#### [Exercise description]
When you output the entries, begin with the first line and end with the line containing "This screenshot has height=2576, width=1405.", keeping each line exactly as it is.

#### [Available records]
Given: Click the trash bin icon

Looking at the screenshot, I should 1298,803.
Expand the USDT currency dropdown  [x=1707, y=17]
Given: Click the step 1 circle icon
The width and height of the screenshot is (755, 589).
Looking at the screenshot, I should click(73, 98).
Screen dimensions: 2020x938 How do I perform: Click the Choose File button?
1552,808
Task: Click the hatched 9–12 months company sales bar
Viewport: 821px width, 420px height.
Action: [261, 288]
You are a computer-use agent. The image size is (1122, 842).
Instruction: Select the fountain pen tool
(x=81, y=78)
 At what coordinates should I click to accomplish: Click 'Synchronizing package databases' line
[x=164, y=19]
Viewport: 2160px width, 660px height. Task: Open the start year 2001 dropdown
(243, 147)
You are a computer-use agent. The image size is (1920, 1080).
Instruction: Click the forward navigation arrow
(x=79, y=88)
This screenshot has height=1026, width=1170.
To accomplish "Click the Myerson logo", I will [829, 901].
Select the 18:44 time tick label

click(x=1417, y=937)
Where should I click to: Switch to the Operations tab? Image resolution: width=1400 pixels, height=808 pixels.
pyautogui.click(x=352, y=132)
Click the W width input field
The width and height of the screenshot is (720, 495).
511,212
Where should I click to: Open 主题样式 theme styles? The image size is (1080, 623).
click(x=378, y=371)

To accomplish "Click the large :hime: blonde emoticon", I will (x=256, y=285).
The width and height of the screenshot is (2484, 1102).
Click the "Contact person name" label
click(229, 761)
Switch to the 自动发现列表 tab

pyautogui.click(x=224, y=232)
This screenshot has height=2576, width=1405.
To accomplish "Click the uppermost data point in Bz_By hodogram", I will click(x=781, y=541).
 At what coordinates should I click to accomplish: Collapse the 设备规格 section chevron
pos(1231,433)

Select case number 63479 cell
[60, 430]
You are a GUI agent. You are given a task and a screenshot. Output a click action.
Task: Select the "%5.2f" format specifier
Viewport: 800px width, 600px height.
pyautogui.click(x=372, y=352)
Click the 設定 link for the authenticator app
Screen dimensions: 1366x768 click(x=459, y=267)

#### [Response area]
Given: Click the trash bin icon

Looking at the screenshot, I should 1298,803.
Expand the USDT currency dropdown  [x=1707, y=17]
Given: Click the step 1 circle icon
The width and height of the screenshot is (755, 589).
Looking at the screenshot, I should click(73, 98).
Screen dimensions: 2020x938 How do I perform: Click the Choose File button?
1552,808
Task: Click the hatched 9–12 months company sales bar
Viewport: 821px width, 420px height.
Action: [261, 288]
You are a computer-use agent. The image size is (1122, 842).
Instruction: Select the fountain pen tool
(x=81, y=78)
 At what coordinates should I click to accomplish: Click 'Synchronizing package databases' line
[x=164, y=19]
Viewport: 2160px width, 660px height. Task: Open the start year 2001 dropdown
(243, 147)
You are a computer-use agent. The image size is (1920, 1080).
Instruction: Click the forward navigation arrow
(x=79, y=88)
This screenshot has height=1026, width=1170.
To accomplish "Click the Myerson logo", I will [829, 901].
Select the 18:44 time tick label

click(x=1417, y=937)
Where should I click to: Switch to the Operations tab? Image resolution: width=1400 pixels, height=808 pixels.
pyautogui.click(x=352, y=132)
Click the W width input field
The width and height of the screenshot is (720, 495).
511,212
Where should I click to: Open 主题样式 theme styles? The image size is (1080, 623).
click(x=378, y=371)

To accomplish "Click the large :hime: blonde emoticon", I will (x=256, y=285).
The width and height of the screenshot is (2484, 1102).
Click the "Contact person name" label
click(229, 761)
Switch to the 自动发现列表 tab

pyautogui.click(x=224, y=232)
This screenshot has height=2576, width=1405.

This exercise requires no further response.